In other words, the canonical tag is only one vote. If many other signals vote for another URL, Google may choose that URL instead.

This is why canonical problems often appear together with ranking drops, indexing instability, or unexpected changes in search visibility. Sometimes the website is not “penalized” — Google is simply consolidating signals differently than expected. We discussed similar technical and structural issues in the article on why a website may lose search rankings.

How to Check Whether Google Accepted Your Canonical URL

The most reliable place to check canonical status is Google Search Console.

Google Search Console indexing report showing page indexing and exclusion statuses
Google Search Console indexing report showing page indexing and exclusion statusesGoogle Search Console helps identify indexing and URL selection issues that may influence how Google chooses canonical pages

Use the URL Inspection Tool and compare two values:

  • User-declared canonical — the canonical URL declared by your website;
  • Google-selected canonical — the canonical URL actually chosen by Google.

If these values are different, Google ignored your declared canonical and selected another URL.

When that happens, do not look only at the canonical tag. Check the whole signal set:

  • whether the canonical URL is indexable and returns a 200 status code;
  • whether internal links point to the canonical version;
  • whether the XML sitemap contains only canonical URLs;
  • whether hreflang tags are consistent;
  • whether URL parameters create unnecessary duplicates;
  • whether the page is blocked, redirected, or marked as noindex;
  • whether JavaScript changes the canonical after rendering.

For deeper analysis, tools such as Screaming Frog, Sitebulb, Ahrefs, Semrush, or JetOctopus can help compare canonical tags, status codes, indexability, internal links, and sitemap data at scale.

Final Thoughts

Canonical URLs are still important, but they should not be treated as a magic tag that fixes every duplicate content problem. On older, simpler websites, canonical logic was often easier to manage. On modern websites, it has become part of a much bigger system.

A typical website today may have filtered category pages, multilingual versions, JavaScript-rendered content, AI-generated landing pages, URL parameters, pagination, automated sitemaps, and several plugins or modules all modifying URLs in their own way.

In that environment, Google does not look at the canonical tag alone. It compares the declared canonical with the rest of the website: internal links, sitemap entries, hreflang tags, redirects, indexability, content similarity, crawl signals, and page quality.

If all these signals support the same URL, Google has a clear reason to trust your canonical choice. But if every part of the website tells a slightly different story, Google may choose the page that makes the most sense from its own perspective.
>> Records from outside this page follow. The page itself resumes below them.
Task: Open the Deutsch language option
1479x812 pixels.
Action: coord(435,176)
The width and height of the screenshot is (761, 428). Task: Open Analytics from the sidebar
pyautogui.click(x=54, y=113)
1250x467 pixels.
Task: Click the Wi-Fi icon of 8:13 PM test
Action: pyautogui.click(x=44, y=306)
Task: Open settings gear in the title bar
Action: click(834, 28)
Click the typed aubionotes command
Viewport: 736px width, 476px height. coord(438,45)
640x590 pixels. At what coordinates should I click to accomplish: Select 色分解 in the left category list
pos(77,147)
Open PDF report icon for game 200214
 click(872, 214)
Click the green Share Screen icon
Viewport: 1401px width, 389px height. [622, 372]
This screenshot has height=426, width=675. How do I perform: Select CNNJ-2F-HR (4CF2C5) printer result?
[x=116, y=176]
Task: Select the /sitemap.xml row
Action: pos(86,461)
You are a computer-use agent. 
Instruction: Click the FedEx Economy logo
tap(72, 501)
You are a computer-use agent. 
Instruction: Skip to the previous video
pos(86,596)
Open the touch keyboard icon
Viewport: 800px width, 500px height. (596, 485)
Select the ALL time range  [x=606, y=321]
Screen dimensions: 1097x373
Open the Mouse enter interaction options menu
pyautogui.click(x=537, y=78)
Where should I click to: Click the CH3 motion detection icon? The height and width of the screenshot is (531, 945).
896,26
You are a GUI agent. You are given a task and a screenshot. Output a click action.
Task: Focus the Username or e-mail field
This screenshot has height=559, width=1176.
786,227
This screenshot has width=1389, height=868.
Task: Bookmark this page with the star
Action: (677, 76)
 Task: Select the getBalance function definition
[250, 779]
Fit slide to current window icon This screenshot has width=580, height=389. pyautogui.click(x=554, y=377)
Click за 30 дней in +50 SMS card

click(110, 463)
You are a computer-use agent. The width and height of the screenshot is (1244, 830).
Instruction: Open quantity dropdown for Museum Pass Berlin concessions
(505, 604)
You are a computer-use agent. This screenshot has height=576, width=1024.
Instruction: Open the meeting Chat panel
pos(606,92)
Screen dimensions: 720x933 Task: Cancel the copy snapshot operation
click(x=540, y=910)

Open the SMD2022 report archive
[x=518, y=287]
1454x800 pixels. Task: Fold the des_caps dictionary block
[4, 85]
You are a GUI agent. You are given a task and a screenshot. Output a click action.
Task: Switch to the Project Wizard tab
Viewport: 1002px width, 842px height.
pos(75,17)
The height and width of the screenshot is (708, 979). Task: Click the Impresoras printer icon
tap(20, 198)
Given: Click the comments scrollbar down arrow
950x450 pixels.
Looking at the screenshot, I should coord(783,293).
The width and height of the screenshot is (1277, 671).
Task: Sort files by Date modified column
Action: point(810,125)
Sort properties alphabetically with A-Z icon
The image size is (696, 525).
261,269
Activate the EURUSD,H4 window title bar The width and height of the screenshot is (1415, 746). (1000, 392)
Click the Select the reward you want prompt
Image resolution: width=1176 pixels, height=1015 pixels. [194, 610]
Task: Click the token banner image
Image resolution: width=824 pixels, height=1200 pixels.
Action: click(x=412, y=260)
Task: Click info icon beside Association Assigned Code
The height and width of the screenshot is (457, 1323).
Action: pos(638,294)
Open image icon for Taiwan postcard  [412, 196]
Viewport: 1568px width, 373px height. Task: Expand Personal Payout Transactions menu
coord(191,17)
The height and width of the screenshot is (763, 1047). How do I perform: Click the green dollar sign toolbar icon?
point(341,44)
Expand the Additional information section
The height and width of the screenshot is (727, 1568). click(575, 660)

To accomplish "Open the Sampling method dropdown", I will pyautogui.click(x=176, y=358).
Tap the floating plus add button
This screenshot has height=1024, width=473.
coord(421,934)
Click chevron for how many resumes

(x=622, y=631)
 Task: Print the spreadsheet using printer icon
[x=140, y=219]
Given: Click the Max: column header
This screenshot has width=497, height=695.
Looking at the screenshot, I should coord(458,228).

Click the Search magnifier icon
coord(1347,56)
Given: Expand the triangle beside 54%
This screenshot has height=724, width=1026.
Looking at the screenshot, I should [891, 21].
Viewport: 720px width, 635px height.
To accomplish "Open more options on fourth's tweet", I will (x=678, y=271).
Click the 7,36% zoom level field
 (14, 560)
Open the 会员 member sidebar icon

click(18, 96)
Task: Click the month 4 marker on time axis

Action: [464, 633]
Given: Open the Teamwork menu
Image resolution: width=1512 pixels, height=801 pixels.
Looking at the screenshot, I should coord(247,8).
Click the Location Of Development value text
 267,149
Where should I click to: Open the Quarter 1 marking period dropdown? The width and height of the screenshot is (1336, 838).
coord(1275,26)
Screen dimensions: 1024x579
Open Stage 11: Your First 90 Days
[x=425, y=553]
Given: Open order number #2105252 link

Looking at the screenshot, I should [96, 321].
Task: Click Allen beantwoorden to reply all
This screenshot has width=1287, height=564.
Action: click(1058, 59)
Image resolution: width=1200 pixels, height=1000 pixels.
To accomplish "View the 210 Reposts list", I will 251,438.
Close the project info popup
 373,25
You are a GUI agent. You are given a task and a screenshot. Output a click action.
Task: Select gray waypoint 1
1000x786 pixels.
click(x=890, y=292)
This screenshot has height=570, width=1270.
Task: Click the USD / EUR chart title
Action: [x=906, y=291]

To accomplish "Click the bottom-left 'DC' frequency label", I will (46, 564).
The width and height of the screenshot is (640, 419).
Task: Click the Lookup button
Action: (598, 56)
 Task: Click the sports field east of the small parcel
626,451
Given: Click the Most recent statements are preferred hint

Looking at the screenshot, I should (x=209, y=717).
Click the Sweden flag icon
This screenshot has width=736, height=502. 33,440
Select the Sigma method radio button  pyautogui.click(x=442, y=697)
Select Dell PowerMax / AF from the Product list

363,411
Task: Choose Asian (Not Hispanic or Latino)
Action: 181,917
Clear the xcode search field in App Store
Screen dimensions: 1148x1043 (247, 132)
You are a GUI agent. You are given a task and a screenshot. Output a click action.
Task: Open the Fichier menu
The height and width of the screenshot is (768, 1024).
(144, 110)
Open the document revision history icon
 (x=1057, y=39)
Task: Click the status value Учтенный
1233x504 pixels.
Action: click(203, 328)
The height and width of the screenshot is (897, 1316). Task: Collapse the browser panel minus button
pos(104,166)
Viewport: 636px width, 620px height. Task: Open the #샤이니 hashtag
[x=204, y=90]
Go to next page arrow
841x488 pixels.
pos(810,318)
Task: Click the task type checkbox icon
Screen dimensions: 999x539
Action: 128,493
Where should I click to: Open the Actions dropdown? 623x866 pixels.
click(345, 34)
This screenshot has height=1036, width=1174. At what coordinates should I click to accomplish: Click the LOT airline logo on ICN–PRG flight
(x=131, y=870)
That is why canonical issues should be handled as website architecture issues, not just SEO plugin settings.

A reliable canonical setup starts with clean URL structure, consistent internal linking, correct sitemap logic, properly implemented hreflang, indexable destination pages, and content that clearly explains why one page should be treated as the main version.

In other words, the canonical tag should confirm the logic of the website, not try to repair it after everything else has already become inconsistent.